● DATA PROVIDED
^^^^^^^^

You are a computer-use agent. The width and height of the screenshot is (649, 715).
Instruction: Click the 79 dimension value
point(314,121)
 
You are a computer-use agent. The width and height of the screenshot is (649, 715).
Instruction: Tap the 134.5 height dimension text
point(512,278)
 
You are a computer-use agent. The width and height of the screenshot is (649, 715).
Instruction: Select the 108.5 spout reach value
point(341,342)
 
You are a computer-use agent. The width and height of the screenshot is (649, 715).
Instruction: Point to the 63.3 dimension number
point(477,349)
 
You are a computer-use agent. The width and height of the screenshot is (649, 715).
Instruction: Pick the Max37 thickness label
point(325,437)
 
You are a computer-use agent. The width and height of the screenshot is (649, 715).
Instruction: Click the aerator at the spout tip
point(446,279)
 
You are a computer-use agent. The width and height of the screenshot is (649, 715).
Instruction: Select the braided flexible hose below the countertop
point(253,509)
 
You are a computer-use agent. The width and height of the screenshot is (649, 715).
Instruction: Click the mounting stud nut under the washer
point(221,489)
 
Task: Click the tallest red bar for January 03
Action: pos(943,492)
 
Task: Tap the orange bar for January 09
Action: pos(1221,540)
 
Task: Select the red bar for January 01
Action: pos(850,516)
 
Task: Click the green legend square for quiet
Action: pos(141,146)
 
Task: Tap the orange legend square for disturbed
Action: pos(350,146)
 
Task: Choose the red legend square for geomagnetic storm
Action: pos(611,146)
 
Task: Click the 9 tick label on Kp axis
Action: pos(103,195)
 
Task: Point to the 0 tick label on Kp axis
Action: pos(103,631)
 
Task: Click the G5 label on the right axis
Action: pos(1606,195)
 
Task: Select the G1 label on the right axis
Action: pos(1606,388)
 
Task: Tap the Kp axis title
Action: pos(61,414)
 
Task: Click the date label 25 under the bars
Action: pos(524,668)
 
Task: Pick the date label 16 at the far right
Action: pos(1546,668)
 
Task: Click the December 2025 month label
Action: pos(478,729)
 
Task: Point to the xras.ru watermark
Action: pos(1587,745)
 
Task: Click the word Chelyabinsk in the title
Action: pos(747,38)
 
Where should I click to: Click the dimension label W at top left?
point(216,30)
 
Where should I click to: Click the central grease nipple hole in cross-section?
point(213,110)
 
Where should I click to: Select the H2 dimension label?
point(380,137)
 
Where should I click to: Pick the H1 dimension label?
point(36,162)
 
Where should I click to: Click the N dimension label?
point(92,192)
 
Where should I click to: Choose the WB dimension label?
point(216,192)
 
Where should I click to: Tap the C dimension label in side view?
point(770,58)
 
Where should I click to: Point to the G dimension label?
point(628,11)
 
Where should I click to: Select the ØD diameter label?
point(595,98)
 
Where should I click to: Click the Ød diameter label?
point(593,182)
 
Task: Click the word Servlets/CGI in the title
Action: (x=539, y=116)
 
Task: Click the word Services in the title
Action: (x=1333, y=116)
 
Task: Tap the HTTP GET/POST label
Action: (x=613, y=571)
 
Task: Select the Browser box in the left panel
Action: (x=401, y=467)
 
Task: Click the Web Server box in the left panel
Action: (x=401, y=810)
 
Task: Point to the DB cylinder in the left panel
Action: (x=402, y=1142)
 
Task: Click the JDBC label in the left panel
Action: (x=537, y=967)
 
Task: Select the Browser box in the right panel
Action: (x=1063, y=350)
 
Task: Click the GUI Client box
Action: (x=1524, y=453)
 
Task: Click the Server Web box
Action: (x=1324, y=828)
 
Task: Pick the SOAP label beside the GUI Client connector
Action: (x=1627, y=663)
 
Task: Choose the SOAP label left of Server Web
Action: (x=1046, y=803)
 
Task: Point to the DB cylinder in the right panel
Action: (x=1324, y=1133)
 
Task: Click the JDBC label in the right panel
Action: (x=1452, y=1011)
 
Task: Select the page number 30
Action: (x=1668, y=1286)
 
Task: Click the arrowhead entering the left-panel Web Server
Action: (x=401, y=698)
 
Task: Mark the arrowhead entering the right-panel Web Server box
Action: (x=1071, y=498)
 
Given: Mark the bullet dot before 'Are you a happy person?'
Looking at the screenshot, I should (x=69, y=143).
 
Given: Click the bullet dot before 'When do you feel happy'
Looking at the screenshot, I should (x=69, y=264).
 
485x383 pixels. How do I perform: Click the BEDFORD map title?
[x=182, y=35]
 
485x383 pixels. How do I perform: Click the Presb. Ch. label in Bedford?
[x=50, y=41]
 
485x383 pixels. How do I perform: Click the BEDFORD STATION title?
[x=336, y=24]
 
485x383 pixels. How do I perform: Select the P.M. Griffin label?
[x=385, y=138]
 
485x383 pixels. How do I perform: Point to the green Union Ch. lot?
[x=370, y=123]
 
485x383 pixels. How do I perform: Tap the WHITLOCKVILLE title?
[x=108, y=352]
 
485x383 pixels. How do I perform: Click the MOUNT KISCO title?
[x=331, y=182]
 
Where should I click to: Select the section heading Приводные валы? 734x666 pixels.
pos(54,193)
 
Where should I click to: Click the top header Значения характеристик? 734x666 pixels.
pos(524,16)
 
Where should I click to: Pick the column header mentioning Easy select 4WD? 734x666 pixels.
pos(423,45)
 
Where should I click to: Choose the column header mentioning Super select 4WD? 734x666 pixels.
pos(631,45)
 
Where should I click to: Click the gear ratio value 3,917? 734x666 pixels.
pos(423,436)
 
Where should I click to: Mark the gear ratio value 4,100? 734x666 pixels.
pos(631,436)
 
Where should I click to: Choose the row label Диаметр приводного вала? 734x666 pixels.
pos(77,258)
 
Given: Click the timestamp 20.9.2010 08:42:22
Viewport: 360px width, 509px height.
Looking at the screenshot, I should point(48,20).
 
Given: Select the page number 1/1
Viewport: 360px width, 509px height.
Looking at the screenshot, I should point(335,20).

^^^^^^^^

Render every non-blank line of the listing above as a Markdown table with the columns Row and Listing line.

● RESULT OF THIS TASK
| Row | Listing line |
|---|---|
| 1 | You are a computer-use agent. The width and height of the screenshot is (649, 715). |
| 2 | Instruction: Click the 79 dimension value |
| 3 | point(314,121) |
| 4 | You are a computer-use agent. The width and height of the screenshot is (649, 715). |
| 5 | Instruction: Tap the 134.5 height dimension text |
| 6 | point(512,278) |
| 7 | You are a computer-use agent. The width and height of the screenshot is (649, 715). |
| 8 | Instruction: Select the 108.5 spout reach value |
| 9 | point(341,342) |
| 10 | You are a computer-use agent. The width and height of the screenshot is (649, 715). |
| 11 | Instruction: Point to the 63.3 dimension number |
| 12 | point(477,349) |
| 13 | You are a computer-use agent. The width and height of the screenshot is (649, 715). |
| 14 | Instruction: Pick the Max37 thickness label |
| 15 | point(325,437) |
| 16 | You are a computer-use agent. The width and height of the screenshot is (649, 715). |
| 17 | Instruction: Click the aerator at the spout tip |
| 18 | point(446,279) |
| 19 | You are a computer-use agent. The width and height of the screenshot is (649, 715). |
| 20 | Instruction: Select the braided flexible hose below the countertop |
| 21 | point(253,509) |
| 22 | You are a computer-use agent. The width and height of the screenshot is (649, 715). |
| 23 | Instruction: Click the mounting stud nut under the washer |
| 24 | point(221,489) |
| 25 | Task: Click the tallest red bar for January 03 |
| 26 | Action: pos(943,492) |
| 27 | Task: Tap the orange bar for January 09 |
| 28 | Action: pos(1221,540) |
| 29 | Task: Select the red bar for January 01 |
| 30 | Action: pos(850,516) |
| 31 | Task: Click the green legend square for quiet |
| 32 | Action: pos(141,146) |
| 33 | Task: Tap the orange legend square for disturbed |
| 34 | Action: pos(350,146) |
| 35 | Task: Choose the red legend square for geomagnetic storm |
| 36 | Action: pos(611,146) |
| 37 | Task: Click the 9 tick label on Kp axis |
| 38 | Action: pos(103,195) |
| 39 | Task: Point to the 0 tick label on Kp axis |
| 40 | Action: pos(103,631) |
| 41 | Task: Click the G5 label on the right axis |
| 42 | Action: pos(1606,195) |
| 43 | Task: Select the G1 label on the right axis |
| 44 | Action: pos(1606,388) |
| 45 | Task: Tap the Kp axis title |
| 46 | Action: pos(61,414) |
| 47 | Task: Click the date label 25 under the bars |
| 48 | Action: pos(524,668) |
| 49 | Task: Pick the date label 16 at the far right |
| 50 | Action: pos(1546,668) |
| 51 | Task: Click the December 2025 month label |
| 52 | Action: pos(478,729) |
| 53 | Task: Point to the xras.ru watermark |
| 54 | Action: pos(1587,745) |
| 55 | Task: Click the word Chelyabinsk in the title |
| 56 | Action: pos(747,38) |
| 57 | Where should I click to: Click the dimension label W at top left? |
| 58 | point(216,30) |
| 59 | Where should I click to: Click the central grease nipple hole in cross-section? |
| 60 | point(213,110) |
| 61 | Where should I click to: Select the H2 dimension label? |
| 62 | point(380,137) |
| 63 | Where should I click to: Pick the H1 dimension label? |
| 64 | point(36,162) |
| 65 | Where should I click to: Click the N dimension label? |
| 66 | point(92,192) |
| 67 | Where should I click to: Choose the WB dimension label? |
| 68 | point(216,192) |
| 69 | Where should I click to: Tap the C dimension label in side view? |
| 70 | point(770,58) |
| 71 | Where should I click to: Point to the G dimension label? |
| 72 | point(628,11) |
| 73 | Where should I click to: Select the ØD diameter label? |
| 74 | point(595,98) |
| 75 | Where should I click to: Click the Ød diameter label? |
| 76 | point(593,182) |
| 77 | Task: Click the word Servlets/CGI in the title |
| 78 | Action: (x=539, y=116) |
| 79 | Task: Click the word Services in the title |
| 80 | Action: (x=1333, y=116) |
| 81 | Task: Tap the HTTP GET/POST label |
| 82 | Action: (x=613, y=571) |
| 83 | Task: Select the Browser box in the left panel |
| 84 | Action: (x=401, y=467) |
| 85 | Task: Click the Web Server box in the left panel |
| 86 | Action: (x=401, y=810) |
| 87 | Task: Point to the DB cylinder in the left panel |
| 88 | Action: (x=402, y=1142) |
| 89 | Task: Click the JDBC label in the left panel |
| 90 | Action: (x=537, y=967) |
| 91 | Task: Select the Browser box in the right panel |
| 92 | Action: (x=1063, y=350) |
| 93 | Task: Click the GUI Client box |
| 94 | Action: (x=1524, y=453) |
| 95 | Task: Click the Server Web box |
| 96 | Action: (x=1324, y=828) |
| 97 | Task: Pick the SOAP label beside the GUI Client connector |
| 98 | Action: (x=1627, y=663) |
| 99 | Task: Choose the SOAP label left of Server Web |
| 100 | Action: (x=1046, y=803) |
| 101 | Task: Point to the DB cylinder in the right panel |
| 102 | Action: (x=1324, y=1133) |
| 103 | Task: Click the JDBC label in the right panel |
| 104 | Action: (x=1452, y=1011) |
| 105 | Task: Select the page number 30 |
| 106 | Action: (x=1668, y=1286) |
| 107 | Task: Click the arrowhead entering the left-panel Web Server |
| 108 | Action: (x=401, y=698) |
| 109 | Task: Mark the arrowhead entering the right-panel Web Server box |
| 110 | Action: (x=1071, y=498) |
| 111 | Given: Mark the bullet dot before 'Are you a happy person?' |
| 112 | Looking at the screenshot, I should (x=69, y=143). |
| 113 | Given: Click the bullet dot before 'When do you feel happy' |
| 114 | Looking at the screenshot, I should (x=69, y=264). |
| 115 | 485x383 pixels. How do I perform: Click the BEDFORD map title? |
| 116 | [x=182, y=35] |
| 117 | 485x383 pixels. How do I perform: Click the Presb. Ch. label in Bedford? |
| 118 | [x=50, y=41] |
| 119 | 485x383 pixels. How do I perform: Click the BEDFORD STATION title? |
| 120 | [x=336, y=24] |
| 121 | 485x383 pixels. How do I perform: Select the P.M. Griffin label? |
| 122 | [x=385, y=138] |
| 123 | 485x383 pixels. How do I perform: Point to the green Union Ch. lot? |
| 124 | [x=370, y=123] |
| 125 | 485x383 pixels. How do I perform: Tap the WHITLOCKVILLE title? |
| 126 | [x=108, y=352] |
| 127 | 485x383 pixels. How do I perform: Click the MOUNT KISCO title? |
| 128 | [x=331, y=182] |
| 129 | Where should I click to: Select the section heading Приводные валы? 734x666 pixels. |
| 130 | pos(54,193) |
| 131 | Where should I click to: Click the top header Значения характеристик? 734x666 pixels. |
| 132 | pos(524,16) |
| 133 | Where should I click to: Pick the column header mentioning Easy select 4WD? 734x666 pixels. |
| 134 | pos(423,45) |
| 135 | Where should I click to: Choose the column header mentioning Super select 4WD? 734x666 pixels. |
| 136 | pos(631,45) |
| 137 | Where should I click to: Click the gear ratio value 3,917? 734x666 pixels. |
| 138 | pos(423,436) |
| 139 | Where should I click to: Mark the gear ratio value 4,100? 734x666 pixels. |
| 140 | pos(631,436) |
| 141 | Where should I click to: Choose the row label Диаметр приводного вала? 734x666 pixels. |
| 142 | pos(77,258) |
| 143 | Given: Click the timestamp 20.9.2010 08:42:22 |
| 144 | Viewport: 360px width, 509px height. |
| 145 | Looking at the screenshot, I should point(48,20). |
| 146 | Given: Select the page number 1/1 |
| 147 | Viewport: 360px width, 509px height. |
| 148 | Looking at the screenshot, I should point(335,20). |